Both Panamera body styles utilise Volkswagen Group’s all-new MSB modular rear-wheel drive architecture (with all-wheel drive capability). This is set to also underpin the D5-series Audi A8 due sometime in 2017, as well as a host of future Bentley models based on the Continental GT, such as the Flying Spur and Mulsanne. Rivals include the Mercedes-Maybach S600, Aston Martin Rapide and Maserati Quattroporte.
Featuring advanced composites in its construction, MSB is understood to be both lighter and stronger. It is also designed to accommodate electrification in hybrid as well as full PHEV plug-in electric vehicle mode, as alternatives to the range of new and/or revised twin-turbo V6 and V8 petrol and diesel units earmarked for the Porsche passenger car flagship.

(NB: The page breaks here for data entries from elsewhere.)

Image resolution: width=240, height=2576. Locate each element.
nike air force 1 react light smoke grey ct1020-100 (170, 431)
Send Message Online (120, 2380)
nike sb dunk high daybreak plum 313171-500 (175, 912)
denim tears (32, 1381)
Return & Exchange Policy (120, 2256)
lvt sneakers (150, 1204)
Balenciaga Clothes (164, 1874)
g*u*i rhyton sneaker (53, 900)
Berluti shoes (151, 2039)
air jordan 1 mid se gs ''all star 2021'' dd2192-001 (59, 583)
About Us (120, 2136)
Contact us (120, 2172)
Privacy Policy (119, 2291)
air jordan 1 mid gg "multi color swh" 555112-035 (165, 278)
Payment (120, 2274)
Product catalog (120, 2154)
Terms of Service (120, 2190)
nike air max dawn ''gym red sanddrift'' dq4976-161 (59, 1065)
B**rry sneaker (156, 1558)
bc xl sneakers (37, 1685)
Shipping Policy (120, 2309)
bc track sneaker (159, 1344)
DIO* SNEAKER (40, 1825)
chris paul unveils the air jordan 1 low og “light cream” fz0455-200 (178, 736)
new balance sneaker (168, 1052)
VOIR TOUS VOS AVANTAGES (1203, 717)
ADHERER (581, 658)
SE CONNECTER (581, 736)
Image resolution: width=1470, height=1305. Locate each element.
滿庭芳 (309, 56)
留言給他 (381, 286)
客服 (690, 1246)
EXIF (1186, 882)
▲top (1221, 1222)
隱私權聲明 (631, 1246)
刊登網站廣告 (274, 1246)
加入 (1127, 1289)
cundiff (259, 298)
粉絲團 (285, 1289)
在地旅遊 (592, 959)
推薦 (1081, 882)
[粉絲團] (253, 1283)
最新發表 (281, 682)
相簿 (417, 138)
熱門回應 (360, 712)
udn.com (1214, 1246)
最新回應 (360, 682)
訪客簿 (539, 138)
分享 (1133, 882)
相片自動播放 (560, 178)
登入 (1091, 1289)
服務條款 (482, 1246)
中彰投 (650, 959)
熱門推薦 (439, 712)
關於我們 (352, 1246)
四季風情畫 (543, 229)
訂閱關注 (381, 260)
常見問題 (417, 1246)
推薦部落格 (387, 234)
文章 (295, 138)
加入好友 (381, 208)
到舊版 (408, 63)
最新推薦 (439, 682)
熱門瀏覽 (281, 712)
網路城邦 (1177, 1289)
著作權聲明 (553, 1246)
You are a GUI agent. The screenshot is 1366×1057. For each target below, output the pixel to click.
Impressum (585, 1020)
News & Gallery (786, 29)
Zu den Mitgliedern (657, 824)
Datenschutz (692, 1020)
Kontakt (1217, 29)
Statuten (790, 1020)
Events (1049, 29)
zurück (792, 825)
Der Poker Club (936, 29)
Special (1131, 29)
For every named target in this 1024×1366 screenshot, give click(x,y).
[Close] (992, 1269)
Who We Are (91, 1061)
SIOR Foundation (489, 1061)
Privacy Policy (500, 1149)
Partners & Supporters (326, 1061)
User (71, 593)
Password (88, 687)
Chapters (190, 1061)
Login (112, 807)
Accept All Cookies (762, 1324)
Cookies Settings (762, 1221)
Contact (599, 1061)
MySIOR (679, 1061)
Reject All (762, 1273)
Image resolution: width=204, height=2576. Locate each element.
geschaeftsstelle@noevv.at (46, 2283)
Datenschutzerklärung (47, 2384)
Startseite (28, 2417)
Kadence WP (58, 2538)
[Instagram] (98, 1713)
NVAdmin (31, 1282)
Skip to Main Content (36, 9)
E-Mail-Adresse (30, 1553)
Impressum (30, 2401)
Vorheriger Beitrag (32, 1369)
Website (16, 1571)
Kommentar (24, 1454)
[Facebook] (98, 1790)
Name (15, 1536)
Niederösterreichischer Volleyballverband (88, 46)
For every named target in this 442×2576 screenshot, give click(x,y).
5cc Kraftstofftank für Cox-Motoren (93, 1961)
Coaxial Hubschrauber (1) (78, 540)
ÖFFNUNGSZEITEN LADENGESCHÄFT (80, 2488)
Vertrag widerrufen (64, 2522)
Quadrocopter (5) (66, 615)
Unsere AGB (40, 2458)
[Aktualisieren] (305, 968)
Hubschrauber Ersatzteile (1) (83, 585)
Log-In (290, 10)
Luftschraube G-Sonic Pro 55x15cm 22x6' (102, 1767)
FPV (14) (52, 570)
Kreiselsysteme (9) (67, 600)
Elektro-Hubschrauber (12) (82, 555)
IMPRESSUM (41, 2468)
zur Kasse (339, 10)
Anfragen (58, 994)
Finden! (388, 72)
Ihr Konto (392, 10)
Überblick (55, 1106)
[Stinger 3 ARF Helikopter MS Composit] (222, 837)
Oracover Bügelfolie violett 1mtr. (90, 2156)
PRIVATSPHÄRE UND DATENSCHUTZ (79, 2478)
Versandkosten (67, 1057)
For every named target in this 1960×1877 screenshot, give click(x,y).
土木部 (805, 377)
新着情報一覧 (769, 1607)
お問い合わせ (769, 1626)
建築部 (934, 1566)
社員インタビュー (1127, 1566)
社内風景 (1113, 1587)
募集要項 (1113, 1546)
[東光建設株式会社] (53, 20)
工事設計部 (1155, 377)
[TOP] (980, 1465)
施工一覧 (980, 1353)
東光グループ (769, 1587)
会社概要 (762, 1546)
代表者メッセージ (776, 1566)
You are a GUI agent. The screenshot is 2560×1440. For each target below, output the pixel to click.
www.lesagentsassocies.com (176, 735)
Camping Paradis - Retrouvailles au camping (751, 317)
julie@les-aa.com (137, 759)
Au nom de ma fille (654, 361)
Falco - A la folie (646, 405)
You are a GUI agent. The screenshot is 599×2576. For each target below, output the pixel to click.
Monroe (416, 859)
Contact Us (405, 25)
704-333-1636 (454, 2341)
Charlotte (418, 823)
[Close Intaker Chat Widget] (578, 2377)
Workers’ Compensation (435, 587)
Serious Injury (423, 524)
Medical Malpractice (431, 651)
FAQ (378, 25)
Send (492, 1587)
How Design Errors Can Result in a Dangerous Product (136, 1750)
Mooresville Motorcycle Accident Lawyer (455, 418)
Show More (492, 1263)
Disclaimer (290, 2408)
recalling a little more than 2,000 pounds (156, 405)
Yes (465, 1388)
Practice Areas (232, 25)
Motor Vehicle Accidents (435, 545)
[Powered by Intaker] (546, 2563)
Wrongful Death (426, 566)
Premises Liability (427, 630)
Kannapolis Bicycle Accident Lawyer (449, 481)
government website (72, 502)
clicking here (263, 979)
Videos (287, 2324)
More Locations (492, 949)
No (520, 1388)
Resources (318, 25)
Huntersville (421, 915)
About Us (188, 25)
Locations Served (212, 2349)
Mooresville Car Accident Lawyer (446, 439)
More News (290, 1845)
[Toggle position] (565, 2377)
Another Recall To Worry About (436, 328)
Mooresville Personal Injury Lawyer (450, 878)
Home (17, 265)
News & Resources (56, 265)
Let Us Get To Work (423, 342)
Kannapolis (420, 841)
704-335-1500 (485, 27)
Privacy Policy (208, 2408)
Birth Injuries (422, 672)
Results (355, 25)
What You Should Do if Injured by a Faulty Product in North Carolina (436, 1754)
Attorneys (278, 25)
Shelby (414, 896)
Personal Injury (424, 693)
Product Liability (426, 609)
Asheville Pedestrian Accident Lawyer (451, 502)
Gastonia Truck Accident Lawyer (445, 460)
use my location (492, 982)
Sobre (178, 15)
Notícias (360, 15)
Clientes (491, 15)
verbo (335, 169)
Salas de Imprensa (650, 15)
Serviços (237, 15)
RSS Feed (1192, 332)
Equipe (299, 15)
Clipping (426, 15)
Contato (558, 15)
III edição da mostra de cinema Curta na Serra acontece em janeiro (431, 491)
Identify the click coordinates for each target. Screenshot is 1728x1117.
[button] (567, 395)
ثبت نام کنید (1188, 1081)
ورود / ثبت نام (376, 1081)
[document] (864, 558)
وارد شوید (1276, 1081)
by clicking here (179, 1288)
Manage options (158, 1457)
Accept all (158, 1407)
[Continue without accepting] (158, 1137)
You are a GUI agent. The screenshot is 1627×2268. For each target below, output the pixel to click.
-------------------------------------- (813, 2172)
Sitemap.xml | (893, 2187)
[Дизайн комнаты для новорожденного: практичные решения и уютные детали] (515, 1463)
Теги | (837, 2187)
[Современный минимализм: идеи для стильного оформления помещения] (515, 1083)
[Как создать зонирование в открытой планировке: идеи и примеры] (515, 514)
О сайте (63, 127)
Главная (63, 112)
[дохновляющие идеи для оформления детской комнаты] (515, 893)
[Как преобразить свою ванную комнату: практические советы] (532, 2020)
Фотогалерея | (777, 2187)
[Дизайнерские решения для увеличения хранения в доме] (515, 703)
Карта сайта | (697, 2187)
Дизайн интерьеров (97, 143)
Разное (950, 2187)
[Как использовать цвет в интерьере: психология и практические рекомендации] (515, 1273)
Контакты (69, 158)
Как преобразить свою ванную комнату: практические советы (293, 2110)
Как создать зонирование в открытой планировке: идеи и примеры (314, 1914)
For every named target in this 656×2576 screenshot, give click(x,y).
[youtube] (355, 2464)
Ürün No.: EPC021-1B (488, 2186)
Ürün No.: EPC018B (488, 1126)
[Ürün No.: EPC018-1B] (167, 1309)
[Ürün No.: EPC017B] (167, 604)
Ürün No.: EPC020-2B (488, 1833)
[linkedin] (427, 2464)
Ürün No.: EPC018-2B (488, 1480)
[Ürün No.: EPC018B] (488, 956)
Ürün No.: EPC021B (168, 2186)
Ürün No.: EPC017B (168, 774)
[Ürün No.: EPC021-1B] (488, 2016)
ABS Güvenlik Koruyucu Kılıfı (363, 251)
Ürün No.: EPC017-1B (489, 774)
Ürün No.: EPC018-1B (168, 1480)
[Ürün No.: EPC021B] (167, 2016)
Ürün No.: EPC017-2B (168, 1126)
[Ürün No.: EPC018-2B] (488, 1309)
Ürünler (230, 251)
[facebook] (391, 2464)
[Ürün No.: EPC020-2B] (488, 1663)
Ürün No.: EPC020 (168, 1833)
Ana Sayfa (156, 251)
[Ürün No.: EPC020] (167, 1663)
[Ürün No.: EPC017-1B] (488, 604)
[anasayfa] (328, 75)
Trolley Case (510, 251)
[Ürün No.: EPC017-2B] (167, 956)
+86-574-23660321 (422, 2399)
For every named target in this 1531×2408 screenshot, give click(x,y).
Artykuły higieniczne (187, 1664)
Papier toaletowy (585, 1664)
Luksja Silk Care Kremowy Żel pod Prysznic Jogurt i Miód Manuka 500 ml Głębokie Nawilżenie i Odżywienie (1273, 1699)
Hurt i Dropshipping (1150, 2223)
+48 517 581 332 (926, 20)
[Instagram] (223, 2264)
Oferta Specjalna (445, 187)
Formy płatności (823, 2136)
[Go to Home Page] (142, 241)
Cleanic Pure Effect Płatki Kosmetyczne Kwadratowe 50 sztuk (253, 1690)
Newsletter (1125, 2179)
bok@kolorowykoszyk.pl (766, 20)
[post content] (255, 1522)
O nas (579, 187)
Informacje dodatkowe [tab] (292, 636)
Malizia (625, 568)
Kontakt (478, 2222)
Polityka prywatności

As with the sedan, the Shooting Brake/Sport Turismo will feature a far more modern approach to the interior layout compared with the existing G1 Panamera, with touchscreen technology eliminating the cornucopia of buttons, for a cleaner and classier appearance.
More importantly, a wheelbase stretch will see a welcome increase in rear-seat legroom, even though Porsche’s designers have made the next Panamera a little narrower than before.
Of course, the Shooting Brake/Sport Turismo’s extended roofline and more upright silhouette should do wonders for luggage space, addressing one of the biggest issues afflicting the G1 Panamera.
At the other end of the spectrum, some reports suggest that a truncated two-door version of the G2 Panamera is under consideration as a latter-day Porsche 928 replacement, though whether the Germans have decided to go down the four-seater GT coupe path is unknown.
In sedan guise, today’s Panamera ranges from just over $204,000 to nearly $450,000 (Turbo S AWD PDK), so expect the Shooting Brake/Sport Turismo to add around 10 percent to those prices when it lobs in about two years time.